# Requirement:
Reproduce exactly the lines of the listing from the one containing "is (965, 514)." to its final line, both included.

# Dataset content:

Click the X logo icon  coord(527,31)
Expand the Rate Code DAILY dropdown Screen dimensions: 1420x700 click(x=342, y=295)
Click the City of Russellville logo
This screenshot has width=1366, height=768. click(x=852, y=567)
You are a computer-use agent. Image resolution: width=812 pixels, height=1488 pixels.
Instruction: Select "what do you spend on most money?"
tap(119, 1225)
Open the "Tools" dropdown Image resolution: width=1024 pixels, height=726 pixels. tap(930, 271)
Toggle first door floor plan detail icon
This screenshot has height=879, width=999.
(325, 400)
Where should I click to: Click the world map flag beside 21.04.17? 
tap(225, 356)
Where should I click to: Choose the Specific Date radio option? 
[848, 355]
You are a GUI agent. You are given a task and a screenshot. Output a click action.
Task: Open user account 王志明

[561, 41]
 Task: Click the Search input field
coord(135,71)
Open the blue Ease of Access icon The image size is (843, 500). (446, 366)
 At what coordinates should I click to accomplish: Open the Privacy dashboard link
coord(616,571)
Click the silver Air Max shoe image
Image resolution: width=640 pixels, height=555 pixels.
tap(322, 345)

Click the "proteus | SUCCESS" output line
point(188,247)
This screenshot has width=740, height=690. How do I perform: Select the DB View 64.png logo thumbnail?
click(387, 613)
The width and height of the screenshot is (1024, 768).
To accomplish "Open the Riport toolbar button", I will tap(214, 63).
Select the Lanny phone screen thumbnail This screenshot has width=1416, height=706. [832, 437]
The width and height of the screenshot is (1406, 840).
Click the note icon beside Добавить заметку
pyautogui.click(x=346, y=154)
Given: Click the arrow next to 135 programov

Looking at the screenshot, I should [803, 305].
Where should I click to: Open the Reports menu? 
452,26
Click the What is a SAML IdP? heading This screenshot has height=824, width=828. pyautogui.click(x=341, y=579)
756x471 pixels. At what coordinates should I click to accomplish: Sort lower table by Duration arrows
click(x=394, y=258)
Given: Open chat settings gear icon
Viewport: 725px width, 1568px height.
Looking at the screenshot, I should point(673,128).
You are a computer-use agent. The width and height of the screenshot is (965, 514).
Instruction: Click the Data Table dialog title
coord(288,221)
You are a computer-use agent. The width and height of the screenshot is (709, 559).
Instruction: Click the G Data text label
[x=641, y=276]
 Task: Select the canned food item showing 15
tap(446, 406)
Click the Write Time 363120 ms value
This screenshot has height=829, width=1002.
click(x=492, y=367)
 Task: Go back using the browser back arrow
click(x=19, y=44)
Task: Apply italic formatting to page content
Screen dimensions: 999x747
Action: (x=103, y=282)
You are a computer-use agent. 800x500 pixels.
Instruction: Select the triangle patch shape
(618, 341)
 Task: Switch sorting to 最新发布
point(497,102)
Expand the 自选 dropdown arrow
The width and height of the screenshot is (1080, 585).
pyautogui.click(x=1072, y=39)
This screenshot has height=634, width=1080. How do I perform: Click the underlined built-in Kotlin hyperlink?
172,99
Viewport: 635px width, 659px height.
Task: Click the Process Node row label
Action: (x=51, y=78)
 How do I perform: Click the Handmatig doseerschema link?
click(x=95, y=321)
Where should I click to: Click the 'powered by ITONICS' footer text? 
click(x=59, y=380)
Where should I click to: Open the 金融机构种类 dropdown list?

# Your response:
You are a computer-use agent. The width and height of the screenshot is (965, 514).
Instruction: Click the Data Table dialog title
coord(288,221)
You are a computer-use agent. The width and height of the screenshot is (709, 559).
Instruction: Click the G Data text label
[x=641, y=276]
 Task: Select the canned food item showing 15
tap(446, 406)
Click the Write Time 363120 ms value
This screenshot has height=829, width=1002.
click(x=492, y=367)
 Task: Go back using the browser back arrow
click(x=19, y=44)
Task: Apply italic formatting to page content
Screen dimensions: 999x747
Action: (x=103, y=282)
You are a computer-use agent. 800x500 pixels.
Instruction: Select the triangle patch shape
(618, 341)
 Task: Switch sorting to 最新发布
point(497,102)
Expand the 自选 dropdown arrow
The width and height of the screenshot is (1080, 585).
pyautogui.click(x=1072, y=39)
This screenshot has height=634, width=1080. How do I perform: Click the underlined built-in Kotlin hyperlink?
172,99
Viewport: 635px width, 659px height.
Task: Click the Process Node row label
Action: (x=51, y=78)
 How do I perform: Click the Handmatig doseerschema link?
click(x=95, y=321)
Where should I click to: Click the 'powered by ITONICS' footer text? 
click(x=59, y=380)
Where should I click to: Open the 金融机构种类 dropdown list?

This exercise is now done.